Well, this one [Happy Feet 2] wasn’t hard to sign on for because I read it and I’d done the first one, and I said [begins dialogue with imaginary agent] “It’s the same people, right?” “Yes”, “Okay, I’m in”, ‘George [Miller, director] is there right?” “Okay”, “We’re recording in Australia”, [Aussie accent] “Oh, I don’t know…” That was easy to go back to.

With film roles it just has to be a character either I haven’t done before, or a role with somebody really interesting, or with an interesting person or group of people. So that’s kind of the prerogative, the parameters now with new films for doing acting roles. With animation, with this it was pretty easy to say, okay, yeah, because it was like a reunion, getting everybody back together.

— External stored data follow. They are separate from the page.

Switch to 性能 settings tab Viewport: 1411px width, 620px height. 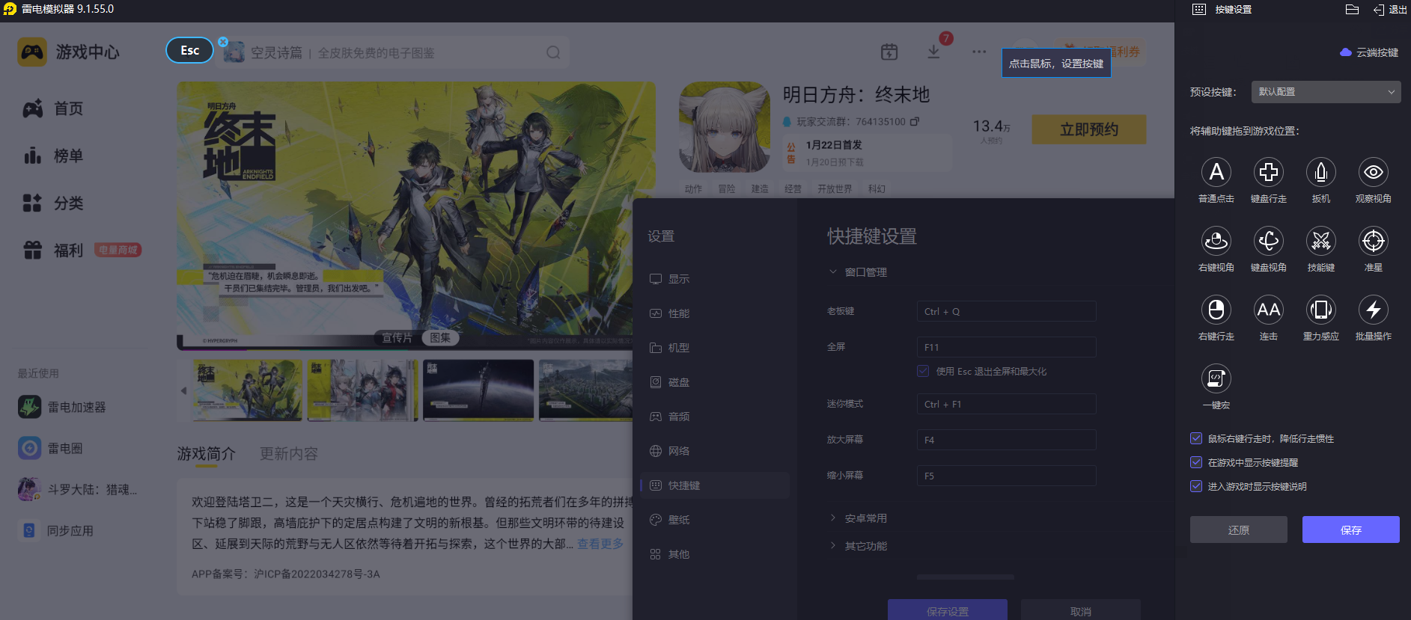coord(679,313)
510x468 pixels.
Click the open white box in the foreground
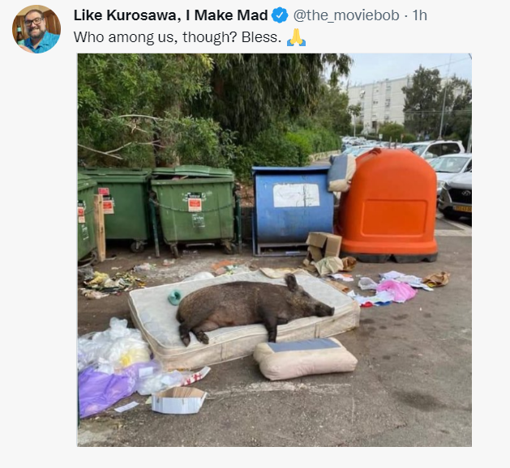[178, 401]
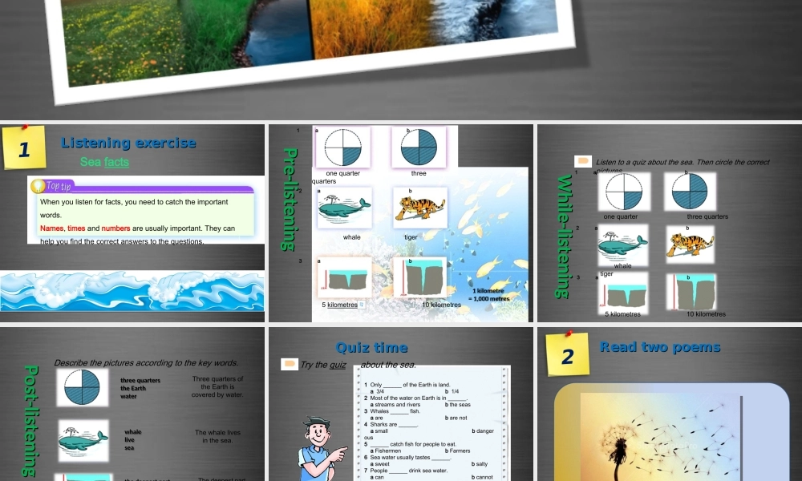Image resolution: width=802 pixels, height=481 pixels.
Task: Select the whale picture in Pre-listening slide
Action: (x=344, y=208)
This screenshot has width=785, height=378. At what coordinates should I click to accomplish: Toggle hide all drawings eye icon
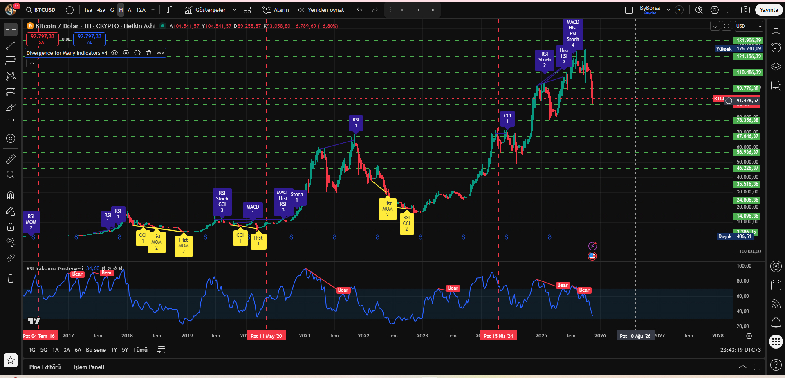point(11,241)
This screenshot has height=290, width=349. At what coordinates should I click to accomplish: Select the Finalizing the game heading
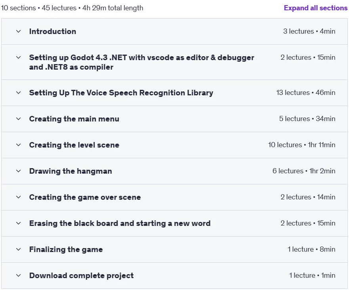[66, 249]
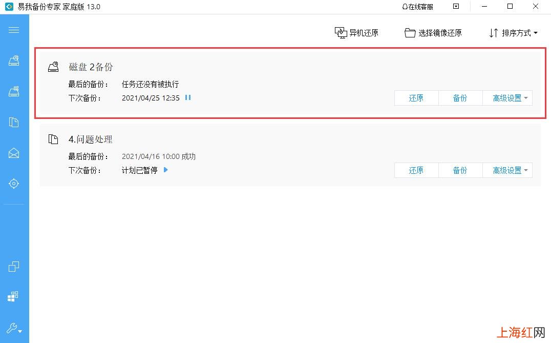Resume paused schedule for 4.问题处理
This screenshot has width=551, height=343.
click(x=166, y=170)

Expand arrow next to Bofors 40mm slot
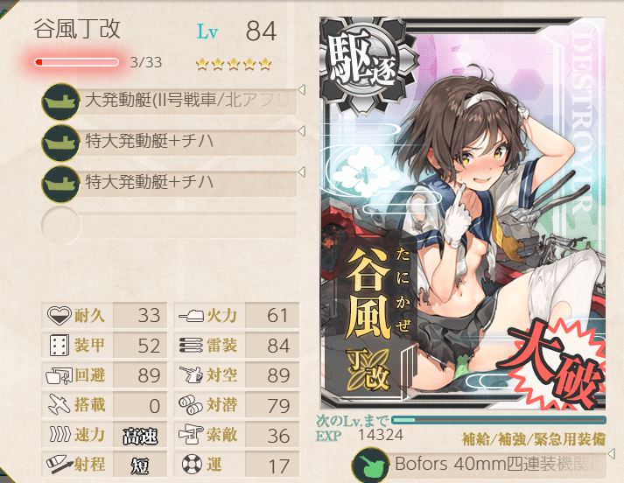click(612, 453)
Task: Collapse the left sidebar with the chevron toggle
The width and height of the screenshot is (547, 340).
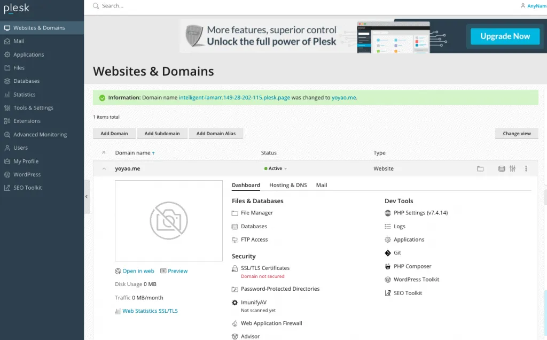Action: click(x=87, y=196)
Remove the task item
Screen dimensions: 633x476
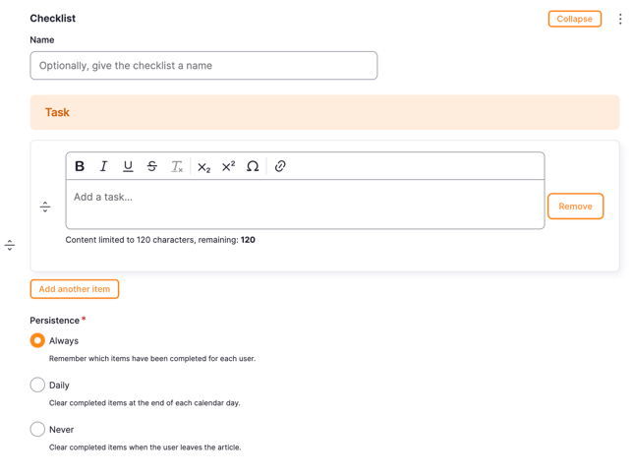click(x=575, y=207)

You’ve only played bad guys twice in your career…

Three actually. I did in this movie called The Secret Agent with Bob Hoskins, and then in One Hour Photo I played this creepy guy, then Insomnia, oh and years ago, in Dead Again, with Kenneth Branagh I played kind of a nasty psychiatrist.

Those are great, I love doing those, [slips into desperate, pleading, hand-rubbing audition mode] please if there’s more, if you have any out there please send them, I could play a great serial killer, don’t be afraid, I can play it, there’s people I want to kill I just don’t do it…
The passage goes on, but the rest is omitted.